Guest chris4013 Posted December 10, 2003 Posted December 10, 2003 Please let me know if my thought process is correct: I was considerring writing in 5% as Group B's allocation in the plan document, with the understanding that it would probably fail 401a4 in future years. I believe that by writing the formula into the document I can avoid bumping up group B into a higher percent, and hand pick individuals to bump up to receive the higher allocation by making a corrective amendment after the plan year of allocation.
AndyH Posted December 11, 2003 Posted December 11, 2003 I think you can do what you suggest but I think it is abusive and advise against it.
Guest chris4013 Posted December 11, 2003 Posted December 11, 2003 Writing it in would require that I make the contribution each year, correct? Anyway out of it?
Mike Preston Posted December 11, 2003 Posted December 11, 2003 Sorry, Andy, but I don't think it is abusive at all. There is no difference between that and just having the percentage undefined and then following up a contribution for the year with an -11g amendment.

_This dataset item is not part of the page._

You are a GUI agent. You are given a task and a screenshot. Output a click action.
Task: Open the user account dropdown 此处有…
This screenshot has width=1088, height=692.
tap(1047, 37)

AndyH Posted December 15, 2003 Posted December 15, 2003 Mike, if I understand your opinion on this, then I think that it has changed in the last 2 years. There is a prohibition somewhere in the a(4) regs (I have not looked it up today) to reliance upon a repeated pattern of 11-(g) corrective amendments within the context of B, R, F which we discussed here a couple of years ago and my recollection is that you stated that you tended to interpret that prohibition more broadly than just B, R, F. But even Bill Parcells reserves the right to change his mind! But chris4013, if you are forced to choose between my opinion and Mike's, .............don't choose mine!
Mike Preston Posted December 15, 2003 Posted December 15, 2003 I agree with you that the focus of the repeated amendments issue has been narrowed. I seem to recall that the issue was broached and that the IRS held the opinion at a conference or two that the issue was more broad than merely BR&F. But it was pointed out here that issue is clearly limited to BR&F and that has been my opinion since at least that date! If that is a change, so be it. Bottom line is that, for now anyway, the focus appears to be clearly limited to BR&F. So, if a plan is designed in such a way that it is anticipated an amendment will be required each year in order to satisfy amounts testing under -2 or -3, that appears to be ok.